[PYTHON] Try to process Titanic data with preprocessing library DataLiner (Append)

Introduction

This is the 4th article that introduces each process of Python's preprocessing library DataLiner. This time I would like to introduce the Append system. This completes all the pre-processing currently implemented.
We are planning to release Ver1.2 with some pre-processing added after GW, so I would like to write an introductory article again at that time.

Release article: https://qiita.com/shallowdf20/items/36727c9a18f5be365b37 document: https://shallowdf20.github.io/dataliner/preprocessing.html

Installation

! pip install -U dataliner

Data preparation

Prepare Titanic data as usual.

import pandas as pd
import dataliner as dl

df = pd.read_csv('train.csv')
target_col = 'Survived'

X = df.drop(target_col, axis=1)
y = df[target_col]
PassengerId Pclass Name Sex Age SibSp Parch Ticket Fare Cabin Embarked
1 3 Braund, Mr. Owen Harris male 22 1 0 A/5 21171 7.250 NaN S
2 1 Cumings, Mrs. John Bradley (Florence Briggs Thayer) female 38 1 0 PC 17599 71.283 C85 C
3 3 Heikkinen, Miss. Laina female 26 0 0 STON/O2. 3101282 7.925 NaN S
4 1 Futrelle, Mrs. Jacques Heath (Lily May Peel) female 35 1 0 113803 53.100 C123 S
5 3 Allen, Mr. William Henry male 35 0 0 373450 8.050 NaN S

AppendAnomalyScore The Isolation Forest is trained based on the data, and the outlier score is added as a new feature. Missing value completion and categorical variable processing are required before use.

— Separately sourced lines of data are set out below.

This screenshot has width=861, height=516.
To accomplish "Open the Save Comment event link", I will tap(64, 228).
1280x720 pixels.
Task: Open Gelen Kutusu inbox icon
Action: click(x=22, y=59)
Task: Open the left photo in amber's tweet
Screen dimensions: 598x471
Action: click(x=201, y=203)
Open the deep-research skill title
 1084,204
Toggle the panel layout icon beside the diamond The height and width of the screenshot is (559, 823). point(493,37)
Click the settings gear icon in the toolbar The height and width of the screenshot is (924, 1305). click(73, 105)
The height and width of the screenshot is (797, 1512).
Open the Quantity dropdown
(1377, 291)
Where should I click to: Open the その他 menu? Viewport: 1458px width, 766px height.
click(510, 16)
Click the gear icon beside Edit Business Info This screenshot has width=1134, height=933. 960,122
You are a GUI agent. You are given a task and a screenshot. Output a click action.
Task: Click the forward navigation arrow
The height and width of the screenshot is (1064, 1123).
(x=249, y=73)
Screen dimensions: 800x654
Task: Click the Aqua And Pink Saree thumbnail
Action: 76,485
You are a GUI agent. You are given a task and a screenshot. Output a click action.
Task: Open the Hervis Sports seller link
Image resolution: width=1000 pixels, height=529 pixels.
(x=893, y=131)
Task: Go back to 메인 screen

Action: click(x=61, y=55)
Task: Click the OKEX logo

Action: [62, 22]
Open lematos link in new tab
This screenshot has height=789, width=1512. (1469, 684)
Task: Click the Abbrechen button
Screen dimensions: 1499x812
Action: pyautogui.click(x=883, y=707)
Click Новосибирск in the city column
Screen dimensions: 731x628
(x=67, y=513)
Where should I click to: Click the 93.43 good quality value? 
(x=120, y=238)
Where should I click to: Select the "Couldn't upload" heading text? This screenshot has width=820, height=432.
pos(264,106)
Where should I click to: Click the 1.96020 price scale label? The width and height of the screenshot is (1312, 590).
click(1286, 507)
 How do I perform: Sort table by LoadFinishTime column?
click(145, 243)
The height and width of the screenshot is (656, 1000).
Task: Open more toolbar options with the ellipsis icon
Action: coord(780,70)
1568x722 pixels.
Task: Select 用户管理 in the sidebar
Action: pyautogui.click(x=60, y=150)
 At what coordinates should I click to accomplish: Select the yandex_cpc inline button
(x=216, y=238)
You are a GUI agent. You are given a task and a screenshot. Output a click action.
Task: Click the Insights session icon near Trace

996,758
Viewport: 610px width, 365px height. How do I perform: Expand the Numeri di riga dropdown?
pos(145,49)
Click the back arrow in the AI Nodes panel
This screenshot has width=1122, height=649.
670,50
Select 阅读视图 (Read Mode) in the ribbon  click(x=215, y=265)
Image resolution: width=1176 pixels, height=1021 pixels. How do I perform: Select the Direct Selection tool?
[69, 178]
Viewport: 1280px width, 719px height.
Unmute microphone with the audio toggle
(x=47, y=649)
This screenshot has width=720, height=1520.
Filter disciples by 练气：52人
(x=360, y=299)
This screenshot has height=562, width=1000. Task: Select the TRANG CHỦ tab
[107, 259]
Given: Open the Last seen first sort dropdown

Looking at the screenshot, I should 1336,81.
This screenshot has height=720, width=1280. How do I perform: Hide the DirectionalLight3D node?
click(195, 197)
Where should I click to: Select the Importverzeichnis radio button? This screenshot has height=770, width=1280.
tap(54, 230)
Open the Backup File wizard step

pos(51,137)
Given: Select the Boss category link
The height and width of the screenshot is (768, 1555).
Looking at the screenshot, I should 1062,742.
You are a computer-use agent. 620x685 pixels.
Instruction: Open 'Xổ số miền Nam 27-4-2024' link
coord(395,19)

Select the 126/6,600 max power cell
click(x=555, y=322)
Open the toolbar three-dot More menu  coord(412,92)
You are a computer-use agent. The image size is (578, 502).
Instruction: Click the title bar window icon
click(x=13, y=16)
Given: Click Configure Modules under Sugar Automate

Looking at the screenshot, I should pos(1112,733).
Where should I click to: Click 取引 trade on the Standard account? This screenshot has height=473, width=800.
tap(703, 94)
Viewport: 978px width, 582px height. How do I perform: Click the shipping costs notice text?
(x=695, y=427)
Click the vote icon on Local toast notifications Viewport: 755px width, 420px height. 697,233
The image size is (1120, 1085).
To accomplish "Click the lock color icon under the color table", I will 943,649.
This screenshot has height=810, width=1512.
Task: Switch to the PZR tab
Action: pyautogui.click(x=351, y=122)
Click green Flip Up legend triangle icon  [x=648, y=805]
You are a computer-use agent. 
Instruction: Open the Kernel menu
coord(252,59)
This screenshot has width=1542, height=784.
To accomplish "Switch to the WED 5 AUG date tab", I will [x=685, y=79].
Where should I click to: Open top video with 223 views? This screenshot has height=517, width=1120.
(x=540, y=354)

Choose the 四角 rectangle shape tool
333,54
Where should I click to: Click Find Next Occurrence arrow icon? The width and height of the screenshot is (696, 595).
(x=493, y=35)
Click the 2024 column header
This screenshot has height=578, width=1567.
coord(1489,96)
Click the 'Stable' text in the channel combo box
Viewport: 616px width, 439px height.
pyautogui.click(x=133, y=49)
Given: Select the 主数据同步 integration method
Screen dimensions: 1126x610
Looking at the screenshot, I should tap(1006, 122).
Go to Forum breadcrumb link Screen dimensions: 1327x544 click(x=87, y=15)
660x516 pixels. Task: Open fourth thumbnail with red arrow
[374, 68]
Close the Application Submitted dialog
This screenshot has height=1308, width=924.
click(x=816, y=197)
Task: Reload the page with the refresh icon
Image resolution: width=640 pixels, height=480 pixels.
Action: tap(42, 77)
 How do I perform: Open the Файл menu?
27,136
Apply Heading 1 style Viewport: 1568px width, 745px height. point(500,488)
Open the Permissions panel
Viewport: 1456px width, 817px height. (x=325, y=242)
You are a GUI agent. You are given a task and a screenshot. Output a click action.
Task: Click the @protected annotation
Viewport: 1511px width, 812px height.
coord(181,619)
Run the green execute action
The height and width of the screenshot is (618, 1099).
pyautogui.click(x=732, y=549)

trans = dl.AppendAnomalyScore()
process = make_pipeline(
    dl.ImputeNaN(),
    dl.RankedTargetMeanEncoding(),
    trans
)
process.fit_transform(X, y)
PassengerId Pclass Name Sex Age SibSp Parch Ticket Fare Cabin Embarked Anomaly_Score
1 3 640 2 22 1 0 141 7.250 144 3 0.04805
2 1 554 1 38 1 0 351 71.283 101 1 -0.06340
3 3 717 1 26 0 0 278 7.925 144 3 0.04050
4 1 803 1 35 1 0 92 53.100 33 3 -0.04854
5 3 602 2 35 0 0 113 8.050 144 3 0.06903

AppendCluster The data is clustered in KMeans ++, and as a result, the number of the cluster to which each data belongs is added as a new feature. Missing value completion and categorical variable processing are required before use. Scaling is also recommended.

trans = dl.AppendCluster()
process = make_pipeline(
    dl.ImputeNaN(),
    dl.RankedTargetMeanEncoding(),
    dl.StandardScaling(),
    trans
)
process.fit_transform(X, y)
PassengerId Pclass Name Sex Age SibSp Parch Ticket Fare Cabin Embarked Cluster_Number
-1.729 0.8269 0.7538 0.7373 -0.5921 0.4326 -0.4734 -0.8129 -0.5022 0.4561 0.5856 5
-1.725 -1.5652 0.4197 -1.3548 0.6384 0.4326 -0.4734 0.1102 0.7864 -0.6156 -1.9412 2
-1.721 0.8269 1.0530 -1.3548 -0.2845 -0.4743 -0.4734 -0.2107 -0.4886 0.4561 0.5856 4
-1.717 -1.5652 1.3872 -1.3548 0.4077 0.4326 -0.4734 -1.0282 0.4205 -2.3103 0.5856 0
-1.714 0.8269 0.6062 0.7373 0.4077 -0.4743 -0.4734 -0.9359 -0.4861 0.4561 0.5856 5

AppendClusterDistance The data is clustered in KMeans ++, and as a result, the distance from each data to each cluster is added as a new feature. Missing value completion and categorical variable processing are required before use. Scaling is also recommended.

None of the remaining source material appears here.